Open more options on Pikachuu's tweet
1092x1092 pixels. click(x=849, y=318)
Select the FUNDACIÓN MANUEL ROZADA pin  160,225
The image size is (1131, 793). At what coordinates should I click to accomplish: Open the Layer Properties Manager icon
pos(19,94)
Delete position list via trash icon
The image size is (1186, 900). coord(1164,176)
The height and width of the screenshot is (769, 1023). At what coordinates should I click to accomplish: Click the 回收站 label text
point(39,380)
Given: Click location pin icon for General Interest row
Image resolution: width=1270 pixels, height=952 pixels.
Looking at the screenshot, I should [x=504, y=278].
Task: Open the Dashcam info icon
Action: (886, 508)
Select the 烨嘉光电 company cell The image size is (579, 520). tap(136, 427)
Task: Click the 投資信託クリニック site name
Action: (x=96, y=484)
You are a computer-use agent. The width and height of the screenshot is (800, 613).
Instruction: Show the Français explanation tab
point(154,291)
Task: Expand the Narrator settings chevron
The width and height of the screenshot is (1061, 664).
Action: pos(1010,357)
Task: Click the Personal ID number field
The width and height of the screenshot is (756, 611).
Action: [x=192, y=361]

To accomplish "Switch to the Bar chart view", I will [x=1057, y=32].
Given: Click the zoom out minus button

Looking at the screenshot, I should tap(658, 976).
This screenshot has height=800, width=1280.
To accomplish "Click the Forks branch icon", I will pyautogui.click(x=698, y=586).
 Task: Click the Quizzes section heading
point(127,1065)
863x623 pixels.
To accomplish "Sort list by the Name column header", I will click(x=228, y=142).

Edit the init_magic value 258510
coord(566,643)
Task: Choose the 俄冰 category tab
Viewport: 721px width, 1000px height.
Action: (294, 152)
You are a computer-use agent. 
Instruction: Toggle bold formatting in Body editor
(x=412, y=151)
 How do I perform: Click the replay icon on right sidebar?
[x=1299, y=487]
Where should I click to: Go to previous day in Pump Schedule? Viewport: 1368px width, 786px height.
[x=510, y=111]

◆ WORK REQUIRED ◆
Every record shown above should be given back exactly.

◆ RESULT FOR THIS TASK ◆
Open more options on Pikachuu's tweet
1092x1092 pixels. click(x=849, y=318)
Select the FUNDACIÓN MANUEL ROZADA pin  160,225
The image size is (1131, 793). At what coordinates should I click to accomplish: Open the Layer Properties Manager icon
pos(19,94)
Delete position list via trash icon
The image size is (1186, 900). coord(1164,176)
The height and width of the screenshot is (769, 1023). At what coordinates should I click to accomplish: Click the 回收站 label text
point(39,380)
Given: Click location pin icon for General Interest row
Image resolution: width=1270 pixels, height=952 pixels.
Looking at the screenshot, I should [x=504, y=278].
Task: Open the Dashcam info icon
Action: (886, 508)
Select the 烨嘉光电 company cell The image size is (579, 520). tap(136, 427)
Task: Click the 投資信託クリニック site name
Action: (x=96, y=484)
You are a computer-use agent. The width and height of the screenshot is (800, 613).
Instruction: Show the Français explanation tab
point(154,291)
Task: Expand the Narrator settings chevron
The width and height of the screenshot is (1061, 664).
Action: pos(1010,357)
Task: Click the Personal ID number field
The width and height of the screenshot is (756, 611).
Action: [x=192, y=361]

To accomplish "Switch to the Bar chart view", I will [x=1057, y=32].
Given: Click the zoom out minus button

Looking at the screenshot, I should tap(658, 976).
This screenshot has height=800, width=1280.
To accomplish "Click the Forks branch icon", I will pyautogui.click(x=698, y=586).
 Task: Click the Quizzes section heading
point(127,1065)
863x623 pixels.
To accomplish "Sort list by the Name column header", I will click(x=228, y=142).

Edit the init_magic value 258510
coord(566,643)
Task: Choose the 俄冰 category tab
Viewport: 721px width, 1000px height.
Action: (294, 152)
You are a computer-use agent. 
Instruction: Toggle bold formatting in Body editor
(x=412, y=151)
 How do I perform: Click the replay icon on right sidebar?
[x=1299, y=487]
Where should I click to: Go to previous day in Pump Schedule? Viewport: 1368px width, 786px height.
[x=510, y=111]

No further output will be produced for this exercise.